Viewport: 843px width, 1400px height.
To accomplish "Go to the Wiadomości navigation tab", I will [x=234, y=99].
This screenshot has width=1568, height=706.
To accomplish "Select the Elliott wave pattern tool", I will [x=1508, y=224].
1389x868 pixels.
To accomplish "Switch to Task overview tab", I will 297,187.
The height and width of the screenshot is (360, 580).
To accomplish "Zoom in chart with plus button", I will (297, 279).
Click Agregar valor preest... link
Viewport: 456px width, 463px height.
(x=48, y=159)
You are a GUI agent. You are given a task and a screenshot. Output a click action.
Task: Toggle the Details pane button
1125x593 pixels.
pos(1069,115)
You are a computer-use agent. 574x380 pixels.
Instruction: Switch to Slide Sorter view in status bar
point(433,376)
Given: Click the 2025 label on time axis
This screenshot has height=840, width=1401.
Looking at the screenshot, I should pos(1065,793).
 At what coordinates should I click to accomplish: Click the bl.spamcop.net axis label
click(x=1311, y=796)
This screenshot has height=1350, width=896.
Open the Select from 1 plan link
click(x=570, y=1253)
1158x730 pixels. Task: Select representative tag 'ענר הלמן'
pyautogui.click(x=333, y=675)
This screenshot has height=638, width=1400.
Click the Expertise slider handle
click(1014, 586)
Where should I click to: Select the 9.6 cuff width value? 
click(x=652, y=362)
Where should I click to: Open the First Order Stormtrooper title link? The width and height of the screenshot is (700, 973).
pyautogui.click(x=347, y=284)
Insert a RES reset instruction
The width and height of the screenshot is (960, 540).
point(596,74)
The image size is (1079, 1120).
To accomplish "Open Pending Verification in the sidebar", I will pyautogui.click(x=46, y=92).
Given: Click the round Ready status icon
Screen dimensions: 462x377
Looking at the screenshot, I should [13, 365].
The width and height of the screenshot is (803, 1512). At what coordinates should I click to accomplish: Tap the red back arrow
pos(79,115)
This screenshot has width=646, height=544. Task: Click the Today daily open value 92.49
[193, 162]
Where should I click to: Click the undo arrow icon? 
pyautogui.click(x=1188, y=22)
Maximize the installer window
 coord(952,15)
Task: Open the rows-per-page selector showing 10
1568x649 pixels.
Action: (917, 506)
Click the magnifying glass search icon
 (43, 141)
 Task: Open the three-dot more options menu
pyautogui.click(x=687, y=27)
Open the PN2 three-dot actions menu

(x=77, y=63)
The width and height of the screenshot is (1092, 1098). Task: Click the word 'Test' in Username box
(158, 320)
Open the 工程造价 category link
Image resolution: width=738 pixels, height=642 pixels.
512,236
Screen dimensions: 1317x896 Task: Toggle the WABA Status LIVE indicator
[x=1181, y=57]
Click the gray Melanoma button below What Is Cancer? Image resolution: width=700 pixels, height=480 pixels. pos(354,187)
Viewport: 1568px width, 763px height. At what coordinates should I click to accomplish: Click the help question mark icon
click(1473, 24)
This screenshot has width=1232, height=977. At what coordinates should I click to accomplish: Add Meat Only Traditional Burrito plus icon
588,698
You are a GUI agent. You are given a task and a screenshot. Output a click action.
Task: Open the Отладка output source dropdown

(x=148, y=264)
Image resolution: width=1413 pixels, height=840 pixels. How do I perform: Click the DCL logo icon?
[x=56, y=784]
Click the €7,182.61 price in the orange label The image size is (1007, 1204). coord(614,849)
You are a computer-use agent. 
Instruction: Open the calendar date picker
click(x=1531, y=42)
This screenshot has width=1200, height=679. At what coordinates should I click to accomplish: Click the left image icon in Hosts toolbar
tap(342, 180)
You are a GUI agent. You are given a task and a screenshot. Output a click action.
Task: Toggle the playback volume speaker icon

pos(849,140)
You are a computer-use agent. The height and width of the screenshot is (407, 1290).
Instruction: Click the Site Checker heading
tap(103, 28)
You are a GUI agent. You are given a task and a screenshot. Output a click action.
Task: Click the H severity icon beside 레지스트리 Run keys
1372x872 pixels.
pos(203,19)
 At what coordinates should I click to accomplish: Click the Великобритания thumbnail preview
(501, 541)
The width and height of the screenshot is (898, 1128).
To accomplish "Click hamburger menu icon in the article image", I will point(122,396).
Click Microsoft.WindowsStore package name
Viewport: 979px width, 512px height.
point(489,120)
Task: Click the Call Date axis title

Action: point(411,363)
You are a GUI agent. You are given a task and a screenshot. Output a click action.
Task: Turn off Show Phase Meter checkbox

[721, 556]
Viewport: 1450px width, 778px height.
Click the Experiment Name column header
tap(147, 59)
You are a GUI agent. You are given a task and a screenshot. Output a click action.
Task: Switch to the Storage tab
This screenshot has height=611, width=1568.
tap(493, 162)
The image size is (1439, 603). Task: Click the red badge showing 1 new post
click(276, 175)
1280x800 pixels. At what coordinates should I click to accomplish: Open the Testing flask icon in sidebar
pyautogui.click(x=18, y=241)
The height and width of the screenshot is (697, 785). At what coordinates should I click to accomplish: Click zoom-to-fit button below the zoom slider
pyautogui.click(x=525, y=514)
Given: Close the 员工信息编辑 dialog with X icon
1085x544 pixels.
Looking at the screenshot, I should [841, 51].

> [Task statement] Reproduce every line of the data above verbatim, keeping the original order.

> [Output of the task]
Viewport: 843px width, 1400px height.
To accomplish "Go to the Wiadomości navigation tab", I will [x=234, y=99].
This screenshot has width=1568, height=706.
To accomplish "Select the Elliott wave pattern tool", I will [x=1508, y=224].
1389x868 pixels.
To accomplish "Switch to Task overview tab", I will 297,187.
The height and width of the screenshot is (360, 580).
To accomplish "Zoom in chart with plus button", I will (297, 279).
Click Agregar valor preest... link
Viewport: 456px width, 463px height.
(x=48, y=159)
You are a GUI agent. You are given a task and a screenshot. Output a click action.
Task: Toggle the Details pane button
1125x593 pixels.
pos(1069,115)
You are a computer-use agent. 574x380 pixels.
Instruction: Switch to Slide Sorter view in status bar
point(433,376)
Given: Click the 2025 label on time axis
This screenshot has height=840, width=1401.
Looking at the screenshot, I should pos(1065,793).
 At what coordinates should I click to accomplish: Click the bl.spamcop.net axis label
click(x=1311, y=796)
This screenshot has height=1350, width=896.
Open the Select from 1 plan link
click(x=570, y=1253)
1158x730 pixels. Task: Select representative tag 'ענר הלמן'
pyautogui.click(x=333, y=675)
This screenshot has height=638, width=1400.
Click the Expertise slider handle
click(1014, 586)
Where should I click to: Select the 9.6 cuff width value? 
click(x=652, y=362)
Where should I click to: Open the First Order Stormtrooper title link? The width and height of the screenshot is (700, 973).
pyautogui.click(x=347, y=284)
Insert a RES reset instruction
The width and height of the screenshot is (960, 540).
point(596,74)
The image size is (1079, 1120).
To accomplish "Open Pending Verification in the sidebar", I will pyautogui.click(x=46, y=92).
Given: Click the round Ready status icon
Screen dimensions: 462x377
Looking at the screenshot, I should [13, 365].
The width and height of the screenshot is (803, 1512). At what coordinates should I click to accomplish: Tap the red back arrow
pos(79,115)
This screenshot has width=646, height=544. Task: Click the Today daily open value 92.49
[193, 162]
Where should I click to: Click the undo arrow icon? 
pyautogui.click(x=1188, y=22)
Maximize the installer window
 coord(952,15)
Task: Open the rows-per-page selector showing 10
1568x649 pixels.
Action: (917, 506)
Click the magnifying glass search icon
 (43, 141)
 Task: Open the three-dot more options menu
pyautogui.click(x=687, y=27)
Open the PN2 three-dot actions menu

(x=77, y=63)
The width and height of the screenshot is (1092, 1098). Task: Click the word 'Test' in Username box
(158, 320)
Open the 工程造价 category link
Image resolution: width=738 pixels, height=642 pixels.
512,236
Screen dimensions: 1317x896 Task: Toggle the WABA Status LIVE indicator
[x=1181, y=57]
Click the gray Melanoma button below What Is Cancer? Image resolution: width=700 pixels, height=480 pixels. pos(354,187)
Viewport: 1568px width, 763px height. At what coordinates should I click to accomplish: Click the help question mark icon
click(1473, 24)
This screenshot has width=1232, height=977. At what coordinates should I click to accomplish: Add Meat Only Traditional Burrito plus icon
588,698
You are a GUI agent. You are given a task and a screenshot. Output a click action.
Task: Open the Отладка output source dropdown

(x=148, y=264)
Image resolution: width=1413 pixels, height=840 pixels. How do I perform: Click the DCL logo icon?
[x=56, y=784]
Click the €7,182.61 price in the orange label The image size is (1007, 1204). coord(614,849)
You are a computer-use agent. 
Instruction: Open the calendar date picker
click(x=1531, y=42)
This screenshot has width=1200, height=679. At what coordinates should I click to accomplish: Click the left image icon in Hosts toolbar
tap(342, 180)
You are a GUI agent. You are given a task and a screenshot. Output a click action.
Task: Toggle the playback volume speaker icon

pos(849,140)
You are a computer-use agent. The height and width of the screenshot is (407, 1290).
Instruction: Click the Site Checker heading
tap(103, 28)
You are a GUI agent. You are given a task and a screenshot. Output a click action.
Task: Click the H severity icon beside 레지스트리 Run keys
1372x872 pixels.
pos(203,19)
 At what coordinates should I click to accomplish: Click the Великобритания thumbnail preview
(501, 541)
The width and height of the screenshot is (898, 1128).
To accomplish "Click hamburger menu icon in the article image", I will point(122,396).
Click Microsoft.WindowsStore package name
Viewport: 979px width, 512px height.
point(489,120)
Task: Click the Call Date axis title

Action: point(411,363)
You are a GUI agent. You are given a task and a screenshot. Output a click action.
Task: Turn off Show Phase Meter checkbox

[721, 556]
Viewport: 1450px width, 778px height.
Click the Experiment Name column header
tap(147, 59)
You are a GUI agent. You are given a task and a screenshot. Output a click action.
Task: Switch to the Storage tab
This screenshot has height=611, width=1568.
tap(493, 162)
The image size is (1439, 603). Task: Click the red badge showing 1 new post
click(276, 175)
1280x800 pixels. At what coordinates should I click to accomplish: Open the Testing flask icon in sidebar
pyautogui.click(x=18, y=241)
The height and width of the screenshot is (697, 785). At what coordinates should I click to accomplish: Click zoom-to-fit button below the zoom slider
pyautogui.click(x=525, y=514)
Given: Close the 员工信息编辑 dialog with X icon
1085x544 pixels.
Looking at the screenshot, I should [841, 51].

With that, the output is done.